- GIVEN EXERCISE
Print the material below exactly, starting at the line that contains "This screenshot has width=558, height=346." and stopping after the line that contains "Action: [x=142, y=34]". Leave the pictures out of your copy.

☆ ☆ ☆ ☆ ☆

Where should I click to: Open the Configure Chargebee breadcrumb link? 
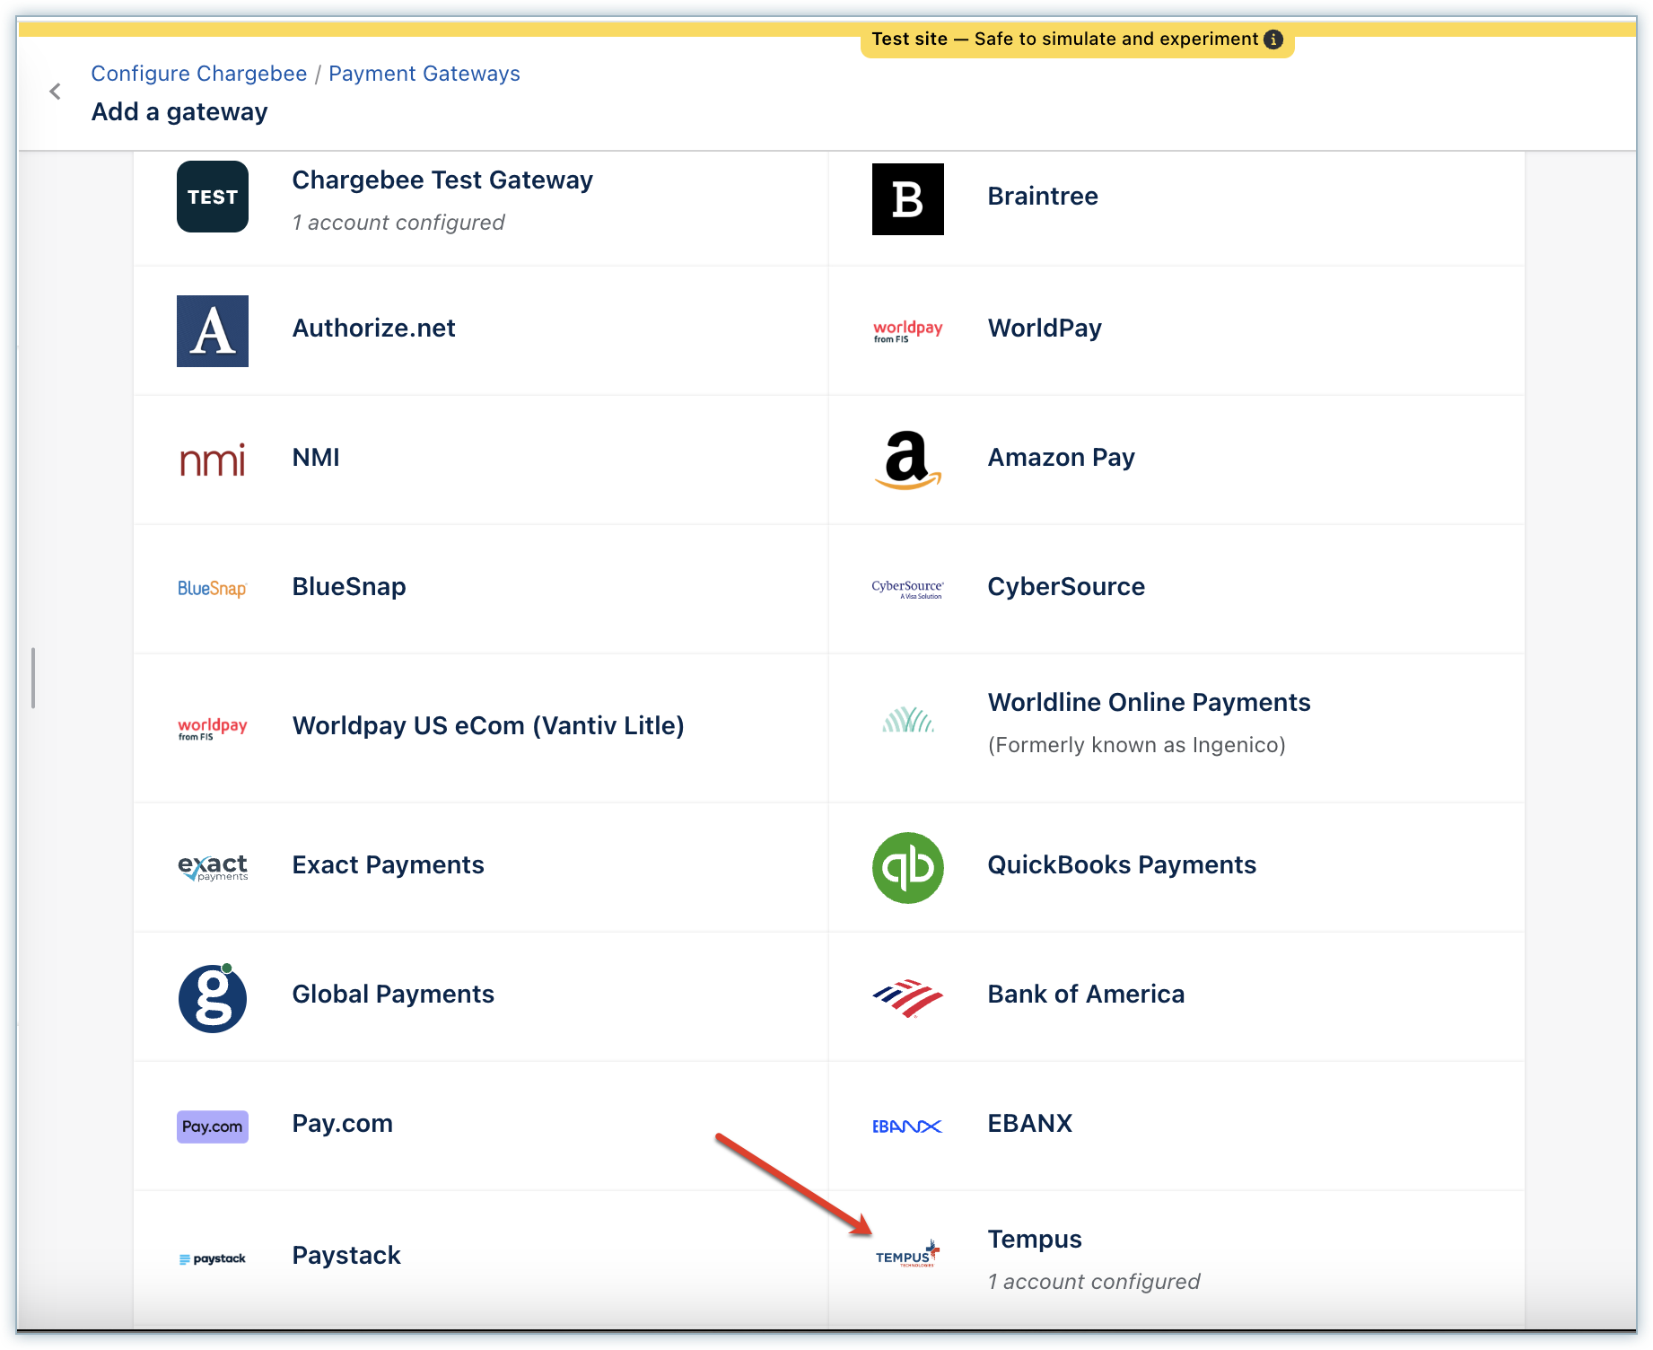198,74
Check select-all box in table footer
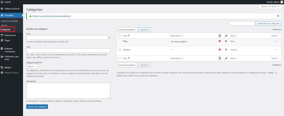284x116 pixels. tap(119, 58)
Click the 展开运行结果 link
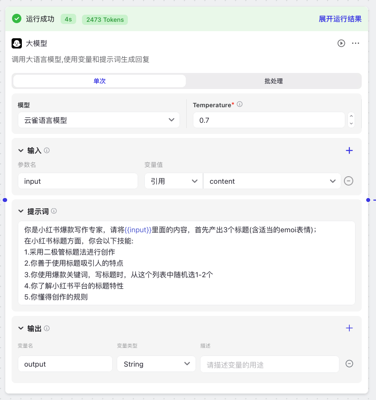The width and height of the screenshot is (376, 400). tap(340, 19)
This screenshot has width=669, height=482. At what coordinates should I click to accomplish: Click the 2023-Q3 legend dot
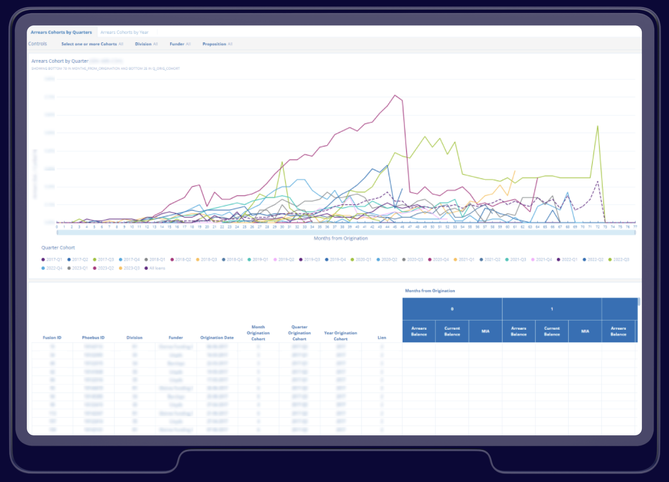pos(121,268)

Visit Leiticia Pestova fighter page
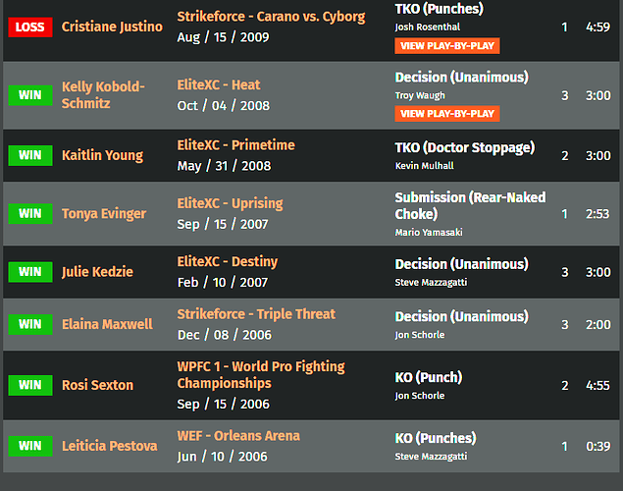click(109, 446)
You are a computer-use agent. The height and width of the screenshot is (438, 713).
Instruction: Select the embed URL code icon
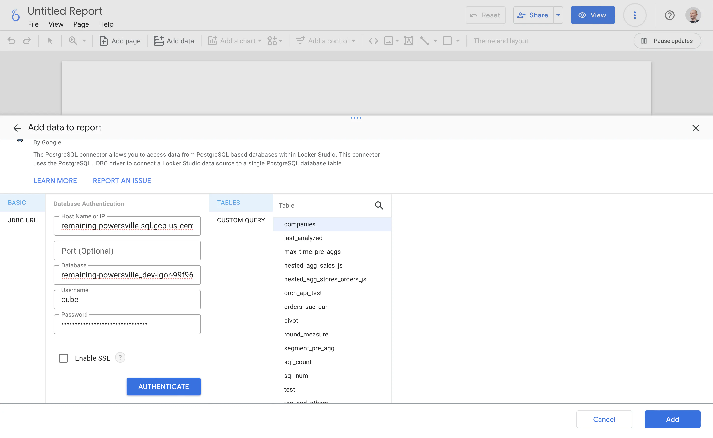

☆ ☆ ☆ ☆ ☆

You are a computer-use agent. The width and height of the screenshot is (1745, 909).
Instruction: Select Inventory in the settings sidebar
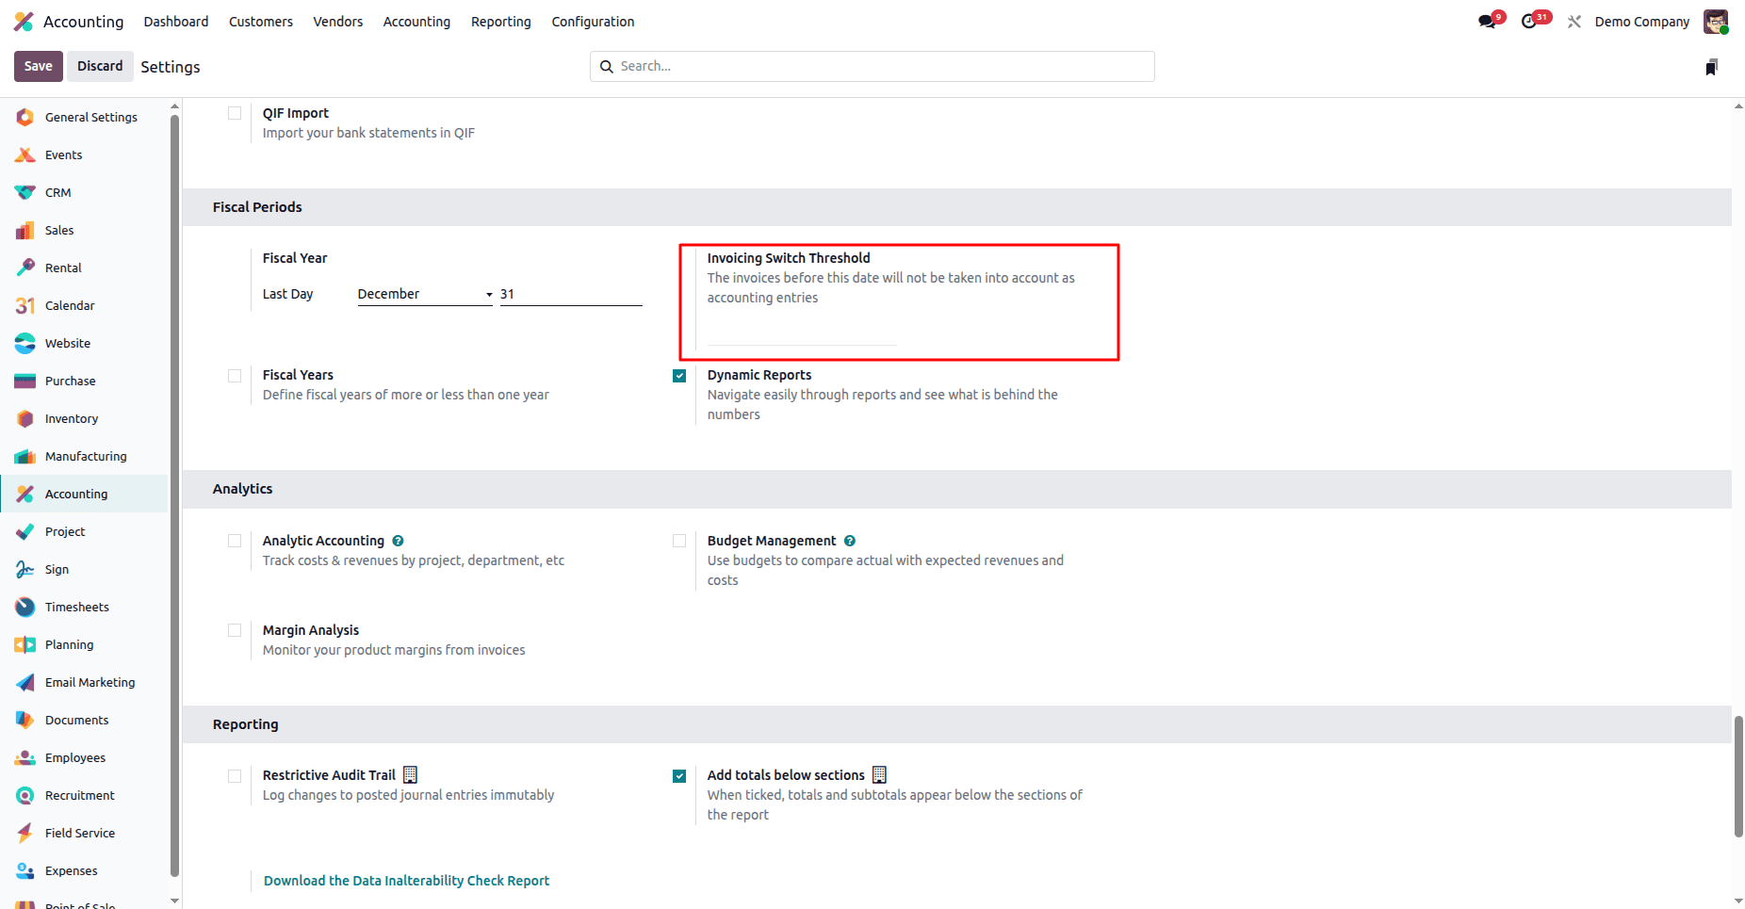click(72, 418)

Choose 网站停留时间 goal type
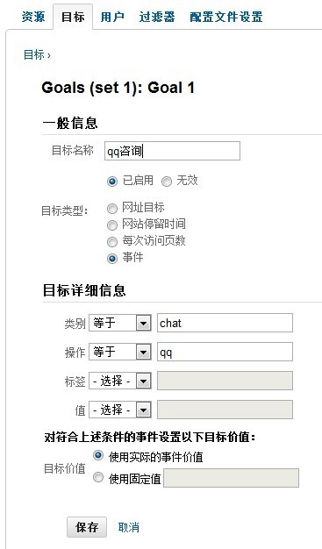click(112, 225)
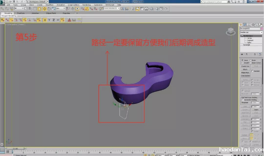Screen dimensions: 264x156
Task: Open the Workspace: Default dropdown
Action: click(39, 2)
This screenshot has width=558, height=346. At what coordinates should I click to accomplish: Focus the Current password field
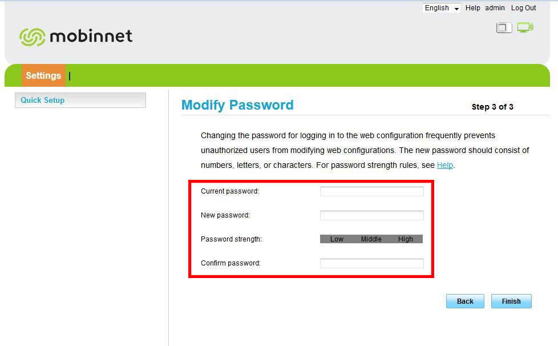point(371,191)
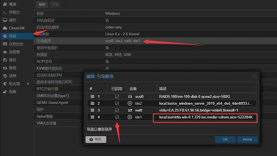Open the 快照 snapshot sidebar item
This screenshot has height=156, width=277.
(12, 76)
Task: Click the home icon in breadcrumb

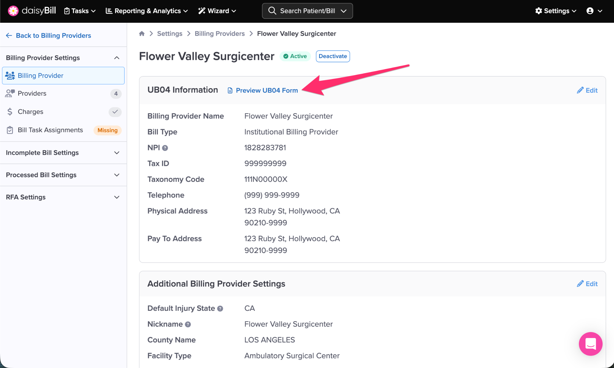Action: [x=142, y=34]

☆ ☆ ☆ ☆ ☆

- RESULT OF THIS EXERCISE
This screenshot has width=558, height=346. At what coordinates should I click to accomplish: Focus the Current password field
point(371,191)
Open the 快照 snapshot sidebar item
This screenshot has height=156, width=277.
(12, 76)
Task: Click the home icon in breadcrumb

Action: [x=142, y=34]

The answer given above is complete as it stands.